With the new immigration policy of the U.S. seemingly having proposed changes on a daily basis and people frightened and concerned about themselves and loved ones, a litany of issues are coming to the forefront in Miami and across the U.S. This is particularly troublesome when there are children involved. Child citizenship can be somewhat confusing, especially if the parents are unmarried when the child is born. A question that is often asked is whether a child who has a U.S. citizen father can be granted admission to the United States. He or she can according to the law.

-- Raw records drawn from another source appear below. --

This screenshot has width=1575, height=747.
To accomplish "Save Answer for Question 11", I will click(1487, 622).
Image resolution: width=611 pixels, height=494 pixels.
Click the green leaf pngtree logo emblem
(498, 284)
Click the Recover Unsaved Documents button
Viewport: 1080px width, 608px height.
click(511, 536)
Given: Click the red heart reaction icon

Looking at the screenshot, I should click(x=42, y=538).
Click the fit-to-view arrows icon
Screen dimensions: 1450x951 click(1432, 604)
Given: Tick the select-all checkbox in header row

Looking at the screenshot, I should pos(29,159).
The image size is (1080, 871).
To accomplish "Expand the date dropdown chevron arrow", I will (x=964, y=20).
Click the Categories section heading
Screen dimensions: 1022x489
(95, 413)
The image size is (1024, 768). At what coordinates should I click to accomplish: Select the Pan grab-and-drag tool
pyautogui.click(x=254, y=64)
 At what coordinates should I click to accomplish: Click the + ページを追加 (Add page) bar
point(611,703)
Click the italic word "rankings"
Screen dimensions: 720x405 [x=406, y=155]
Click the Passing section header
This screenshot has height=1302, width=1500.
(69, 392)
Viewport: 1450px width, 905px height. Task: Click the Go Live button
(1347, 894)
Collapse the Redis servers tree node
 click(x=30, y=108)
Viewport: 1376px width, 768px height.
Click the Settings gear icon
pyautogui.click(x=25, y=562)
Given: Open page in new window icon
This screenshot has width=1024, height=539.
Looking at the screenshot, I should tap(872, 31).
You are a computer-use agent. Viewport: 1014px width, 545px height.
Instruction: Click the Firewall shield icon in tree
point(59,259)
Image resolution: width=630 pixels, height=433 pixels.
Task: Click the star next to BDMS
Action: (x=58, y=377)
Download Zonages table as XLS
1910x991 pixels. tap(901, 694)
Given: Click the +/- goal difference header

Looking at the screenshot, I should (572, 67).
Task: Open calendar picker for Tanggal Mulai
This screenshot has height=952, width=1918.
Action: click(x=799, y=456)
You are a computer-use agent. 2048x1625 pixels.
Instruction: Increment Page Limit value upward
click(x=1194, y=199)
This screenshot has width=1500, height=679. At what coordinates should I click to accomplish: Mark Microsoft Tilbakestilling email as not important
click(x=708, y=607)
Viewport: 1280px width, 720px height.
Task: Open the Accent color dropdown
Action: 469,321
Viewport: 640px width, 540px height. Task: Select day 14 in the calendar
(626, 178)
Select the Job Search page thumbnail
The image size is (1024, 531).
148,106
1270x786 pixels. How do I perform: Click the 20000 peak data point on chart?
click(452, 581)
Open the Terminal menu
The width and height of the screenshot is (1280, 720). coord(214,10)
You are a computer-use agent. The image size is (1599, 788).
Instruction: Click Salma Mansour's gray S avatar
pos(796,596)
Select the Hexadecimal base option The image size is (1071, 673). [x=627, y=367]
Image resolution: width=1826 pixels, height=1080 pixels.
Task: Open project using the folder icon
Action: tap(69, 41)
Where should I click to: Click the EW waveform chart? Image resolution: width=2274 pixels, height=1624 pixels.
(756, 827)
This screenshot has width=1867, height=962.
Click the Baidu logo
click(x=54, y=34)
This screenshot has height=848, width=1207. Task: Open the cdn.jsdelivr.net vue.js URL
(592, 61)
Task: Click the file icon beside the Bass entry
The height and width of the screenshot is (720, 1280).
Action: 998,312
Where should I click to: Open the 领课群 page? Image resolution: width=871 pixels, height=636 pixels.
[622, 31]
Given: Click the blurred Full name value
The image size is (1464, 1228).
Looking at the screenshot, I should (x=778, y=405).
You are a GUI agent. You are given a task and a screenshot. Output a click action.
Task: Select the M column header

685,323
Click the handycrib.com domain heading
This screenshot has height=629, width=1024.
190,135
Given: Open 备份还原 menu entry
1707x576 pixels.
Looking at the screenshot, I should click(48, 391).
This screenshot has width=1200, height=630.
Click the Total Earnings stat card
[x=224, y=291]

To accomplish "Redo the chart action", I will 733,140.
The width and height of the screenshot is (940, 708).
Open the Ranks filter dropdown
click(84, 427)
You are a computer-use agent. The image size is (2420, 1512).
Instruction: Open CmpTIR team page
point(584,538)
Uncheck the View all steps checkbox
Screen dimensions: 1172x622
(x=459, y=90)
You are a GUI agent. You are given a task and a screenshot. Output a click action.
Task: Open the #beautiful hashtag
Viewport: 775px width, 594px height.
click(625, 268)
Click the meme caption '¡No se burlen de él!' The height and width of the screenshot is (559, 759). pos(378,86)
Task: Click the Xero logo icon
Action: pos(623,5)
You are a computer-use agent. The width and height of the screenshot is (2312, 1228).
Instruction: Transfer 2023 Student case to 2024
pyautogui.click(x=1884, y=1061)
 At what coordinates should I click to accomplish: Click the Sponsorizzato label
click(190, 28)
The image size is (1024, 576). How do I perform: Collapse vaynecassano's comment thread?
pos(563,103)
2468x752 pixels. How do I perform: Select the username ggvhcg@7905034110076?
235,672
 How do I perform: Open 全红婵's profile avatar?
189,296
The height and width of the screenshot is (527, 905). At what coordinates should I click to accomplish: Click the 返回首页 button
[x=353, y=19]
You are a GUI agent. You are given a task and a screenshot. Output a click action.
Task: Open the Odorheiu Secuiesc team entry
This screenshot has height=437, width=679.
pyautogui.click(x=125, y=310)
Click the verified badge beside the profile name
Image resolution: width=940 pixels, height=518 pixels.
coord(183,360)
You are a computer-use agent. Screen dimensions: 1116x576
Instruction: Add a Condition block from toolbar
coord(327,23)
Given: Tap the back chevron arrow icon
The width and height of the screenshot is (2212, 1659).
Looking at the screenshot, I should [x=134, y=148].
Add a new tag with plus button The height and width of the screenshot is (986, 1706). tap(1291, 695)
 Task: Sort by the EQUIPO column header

The Immigration and Nationality Act (INA) allows for a child whose father is a U.S. citizen and is the result of an unmarried relationship to come to the U.S. legally if the blood relationship between the father and the child is established through clear and convincing evidence. It must also be shown that the father was a U.S. national at the time of the birth. The father must have been physically in the U.S. or its outlying territories before the child's birth for five years - two of which must have been before the child turned 14. The father must have agreed in writing to financially support the child until age 18 unless the father is deceased.

While the child is under the age of 18, the following must be in effect: the child was legitimized based on the law or domicile; the father must have acknowledged paternity under oath and in writing; and the paternity must have been established by a competent court.

For people who have had a child out of wedlock and the father is a U.S. citizen while the mother is not, there are certain criteria that must be met for the child to be allowed to live legally in the U.S. Understanding this aspect of child citizenship is essential in such a circumstance. If there is any confusion about it, a lawyer experienced in immigration can help.